As a practical guide aimed at beginners, there is a danger of swamping the reader with information they don’t actually need in order to view the night sky.
An example occurs in chapter 8 when the topic of exoplanets is discussed at length.
Such detail feels unnecessary in a book like this.
This does, though, suit the book’s methodical approach to introducing practical stargazing, building up the reader’s knowledge month-by-month and including practical advice along the way such as basic astrophotography.
We can definitely recommend A Stargazing Program for Beginners to its intended audience, who should be prepared for an amazing year of learning!
Reviewer: Paul Money is BBC Sky at Night Magazine’s reviews editor
100 Things To Know About Space
Alex Frith, Alice James, Jerome Martin
If your kids have ever gazed up at the International Space Station and asked you how fast it’s moving, or how astronauts scratch their noses during spacewalks, this is the book for them.

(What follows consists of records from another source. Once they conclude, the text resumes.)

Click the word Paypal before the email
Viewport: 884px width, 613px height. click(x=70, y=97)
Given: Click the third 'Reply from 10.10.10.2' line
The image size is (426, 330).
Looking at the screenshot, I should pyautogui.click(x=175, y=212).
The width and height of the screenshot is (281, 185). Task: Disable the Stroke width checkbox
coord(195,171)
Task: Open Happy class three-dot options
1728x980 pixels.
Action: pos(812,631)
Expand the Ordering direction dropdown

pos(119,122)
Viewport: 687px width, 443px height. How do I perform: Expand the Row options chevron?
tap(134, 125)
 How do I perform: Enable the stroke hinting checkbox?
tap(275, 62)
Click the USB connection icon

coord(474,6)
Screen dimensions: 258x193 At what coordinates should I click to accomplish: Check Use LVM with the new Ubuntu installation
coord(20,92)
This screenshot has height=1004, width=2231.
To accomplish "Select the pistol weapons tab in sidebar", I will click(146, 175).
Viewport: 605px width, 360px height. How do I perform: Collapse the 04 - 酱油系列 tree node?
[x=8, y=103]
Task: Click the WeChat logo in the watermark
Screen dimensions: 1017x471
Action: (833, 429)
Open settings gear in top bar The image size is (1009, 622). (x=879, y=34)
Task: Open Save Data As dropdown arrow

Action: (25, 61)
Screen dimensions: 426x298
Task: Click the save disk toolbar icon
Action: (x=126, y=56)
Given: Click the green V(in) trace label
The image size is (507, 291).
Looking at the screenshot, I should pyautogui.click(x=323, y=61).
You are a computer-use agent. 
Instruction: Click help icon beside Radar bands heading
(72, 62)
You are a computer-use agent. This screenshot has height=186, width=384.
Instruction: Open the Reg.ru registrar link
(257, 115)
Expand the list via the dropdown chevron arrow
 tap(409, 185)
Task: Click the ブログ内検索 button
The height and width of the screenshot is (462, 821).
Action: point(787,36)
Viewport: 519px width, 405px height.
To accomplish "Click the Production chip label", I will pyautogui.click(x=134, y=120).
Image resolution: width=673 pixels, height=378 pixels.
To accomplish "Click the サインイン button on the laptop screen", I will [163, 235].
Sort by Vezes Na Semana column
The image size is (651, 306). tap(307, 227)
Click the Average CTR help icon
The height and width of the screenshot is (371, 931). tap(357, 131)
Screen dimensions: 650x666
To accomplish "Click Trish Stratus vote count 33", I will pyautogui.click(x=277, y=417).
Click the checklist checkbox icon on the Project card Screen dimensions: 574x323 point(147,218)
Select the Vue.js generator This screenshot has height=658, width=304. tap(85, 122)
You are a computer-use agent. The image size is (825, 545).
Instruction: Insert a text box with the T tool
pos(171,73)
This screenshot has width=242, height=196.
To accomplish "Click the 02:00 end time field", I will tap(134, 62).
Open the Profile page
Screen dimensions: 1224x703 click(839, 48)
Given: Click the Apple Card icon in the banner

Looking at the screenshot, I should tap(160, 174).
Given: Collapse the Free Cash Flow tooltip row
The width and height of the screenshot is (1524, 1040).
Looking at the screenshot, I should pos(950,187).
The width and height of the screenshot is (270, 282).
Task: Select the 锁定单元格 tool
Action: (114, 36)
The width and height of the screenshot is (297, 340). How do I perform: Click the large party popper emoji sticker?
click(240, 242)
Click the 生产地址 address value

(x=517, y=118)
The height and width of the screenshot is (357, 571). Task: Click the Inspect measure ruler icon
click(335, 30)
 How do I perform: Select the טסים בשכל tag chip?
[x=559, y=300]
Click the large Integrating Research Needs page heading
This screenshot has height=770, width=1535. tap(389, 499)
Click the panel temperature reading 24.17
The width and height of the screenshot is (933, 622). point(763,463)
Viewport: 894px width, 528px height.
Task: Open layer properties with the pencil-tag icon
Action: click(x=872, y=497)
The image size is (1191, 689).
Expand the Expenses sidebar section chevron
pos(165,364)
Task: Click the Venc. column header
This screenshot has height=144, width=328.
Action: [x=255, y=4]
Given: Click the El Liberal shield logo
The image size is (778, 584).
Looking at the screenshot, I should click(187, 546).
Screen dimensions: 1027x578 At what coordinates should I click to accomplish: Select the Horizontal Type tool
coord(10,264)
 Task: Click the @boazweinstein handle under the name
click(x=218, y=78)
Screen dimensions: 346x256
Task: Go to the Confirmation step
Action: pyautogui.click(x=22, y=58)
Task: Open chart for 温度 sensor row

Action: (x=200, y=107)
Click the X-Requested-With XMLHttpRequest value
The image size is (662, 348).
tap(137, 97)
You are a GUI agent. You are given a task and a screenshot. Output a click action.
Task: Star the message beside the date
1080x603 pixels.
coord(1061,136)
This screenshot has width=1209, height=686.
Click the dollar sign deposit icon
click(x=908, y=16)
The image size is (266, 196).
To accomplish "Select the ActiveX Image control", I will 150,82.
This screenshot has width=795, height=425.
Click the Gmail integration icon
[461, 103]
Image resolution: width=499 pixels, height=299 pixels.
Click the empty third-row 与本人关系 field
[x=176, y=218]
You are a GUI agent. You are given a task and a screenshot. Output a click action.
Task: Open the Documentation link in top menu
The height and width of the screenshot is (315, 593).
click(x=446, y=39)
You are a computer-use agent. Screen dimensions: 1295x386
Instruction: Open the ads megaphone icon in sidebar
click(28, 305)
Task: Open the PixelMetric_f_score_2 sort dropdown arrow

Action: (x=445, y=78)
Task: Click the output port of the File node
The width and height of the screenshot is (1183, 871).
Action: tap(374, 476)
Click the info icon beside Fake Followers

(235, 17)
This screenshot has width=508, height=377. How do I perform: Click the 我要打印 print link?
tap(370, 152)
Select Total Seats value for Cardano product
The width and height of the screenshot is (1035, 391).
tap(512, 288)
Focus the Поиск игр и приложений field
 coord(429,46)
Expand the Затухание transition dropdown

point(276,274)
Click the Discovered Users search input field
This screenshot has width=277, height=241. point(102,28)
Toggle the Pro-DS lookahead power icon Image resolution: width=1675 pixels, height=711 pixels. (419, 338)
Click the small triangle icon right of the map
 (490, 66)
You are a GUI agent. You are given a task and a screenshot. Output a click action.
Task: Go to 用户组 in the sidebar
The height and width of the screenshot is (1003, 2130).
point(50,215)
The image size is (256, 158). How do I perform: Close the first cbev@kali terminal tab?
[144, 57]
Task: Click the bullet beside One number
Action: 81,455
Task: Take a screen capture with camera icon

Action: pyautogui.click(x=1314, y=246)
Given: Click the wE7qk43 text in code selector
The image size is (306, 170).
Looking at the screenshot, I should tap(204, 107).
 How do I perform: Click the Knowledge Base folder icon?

The cartoons are nicely gender-balanced (important in a children’s book on a traditionally male-dominated subject) and I was pleased to see one of a man in a wheelchair pondering the very beginning of the Universe – not named as Hawking but clearly identifiable as such!
There is no obvious order to the book, for example one page describes the merging of galaxies, the next explains how water is recycled on the ISS.
This gives a feeling of constantly discovering new facts on every page, but also means that the experience of reading it can be slightly disorientating.
100 Things to Know About Space is perhaps easier to dip in and out of rather than attempting to read from cover to cover, and that may help it appeal to younger children with shorter attention spans.
Overall, this is a fun choice for inquisitive children to help introduce them to the world of space.
Reviewer: Pippa Goldschmidt is a writer and astronomer
Exploring the Planets: A Memoir
Oxford University Press
For over two decades, Taylor was head of Atmospheric, Oceanic and Planetary Physics at the University of Oxford.
Before that, he worked for ten years at NASA’s Jet Propulsion Laboratory in Pasadena, California.
Exploring the Planets – A Memoir is his very personal recollection of half a century of exciting planetary science, including many triumphs as well as a number of tragedies.
Taylor is a great storyteller and a skilful writer.
His book provides a captivating behind-the-scenes-look at space astronomy, brimming with funny anecdotes but really focusing on the many missions he has been involved with, from the 1978 Pioneer Venus Orbiter (for which Taylor was principal investigator) through great projects like Galileo and Cassini, to more recent endeavours such as Rosetta and ESA’s upcoming Bepi-Colombo mission to Mercury.
Taylor’s chapter on climate change then brings his expertise on planetary atmospherics back home to our own planet.
Exploring the Planets is a rich and illuminating book – a must-read for everyone interested in planetary science or considering a career in space exploration.